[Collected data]
● ● ●

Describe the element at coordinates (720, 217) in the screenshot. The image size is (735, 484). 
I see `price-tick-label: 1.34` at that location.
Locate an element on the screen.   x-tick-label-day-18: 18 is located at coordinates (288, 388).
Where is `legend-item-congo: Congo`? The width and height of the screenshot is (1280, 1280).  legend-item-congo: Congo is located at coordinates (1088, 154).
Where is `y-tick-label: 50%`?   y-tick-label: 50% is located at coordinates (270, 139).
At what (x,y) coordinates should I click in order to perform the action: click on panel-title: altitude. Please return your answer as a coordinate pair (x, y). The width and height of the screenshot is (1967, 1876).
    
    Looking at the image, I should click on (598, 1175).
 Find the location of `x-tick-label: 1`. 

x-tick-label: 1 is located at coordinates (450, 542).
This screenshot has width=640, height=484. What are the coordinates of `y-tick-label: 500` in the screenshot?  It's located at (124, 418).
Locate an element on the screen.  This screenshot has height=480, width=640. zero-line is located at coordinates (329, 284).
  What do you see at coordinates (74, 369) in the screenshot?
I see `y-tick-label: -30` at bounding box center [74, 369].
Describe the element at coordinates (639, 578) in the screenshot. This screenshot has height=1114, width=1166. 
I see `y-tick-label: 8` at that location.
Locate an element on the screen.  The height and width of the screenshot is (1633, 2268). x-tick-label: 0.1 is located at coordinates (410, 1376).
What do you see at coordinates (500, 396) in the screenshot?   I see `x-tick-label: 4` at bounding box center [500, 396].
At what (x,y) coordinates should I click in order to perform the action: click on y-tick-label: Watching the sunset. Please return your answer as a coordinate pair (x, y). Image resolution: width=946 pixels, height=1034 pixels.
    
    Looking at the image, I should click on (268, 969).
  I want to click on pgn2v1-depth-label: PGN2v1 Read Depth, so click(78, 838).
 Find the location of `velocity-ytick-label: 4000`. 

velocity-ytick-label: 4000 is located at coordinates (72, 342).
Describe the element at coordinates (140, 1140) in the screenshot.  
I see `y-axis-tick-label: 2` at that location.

● ● ●

* **Goal of the exercise**
Please pick out every line in the records above that contains the word "Where" and copy each one in full.

* **Task result**
Where is `legend-item-congo: Congo`? The width and height of the screenshot is (1280, 1280).  legend-item-congo: Congo is located at coordinates (1088, 154).
Where is `y-tick-label: 50%`?   y-tick-label: 50% is located at coordinates (270, 139).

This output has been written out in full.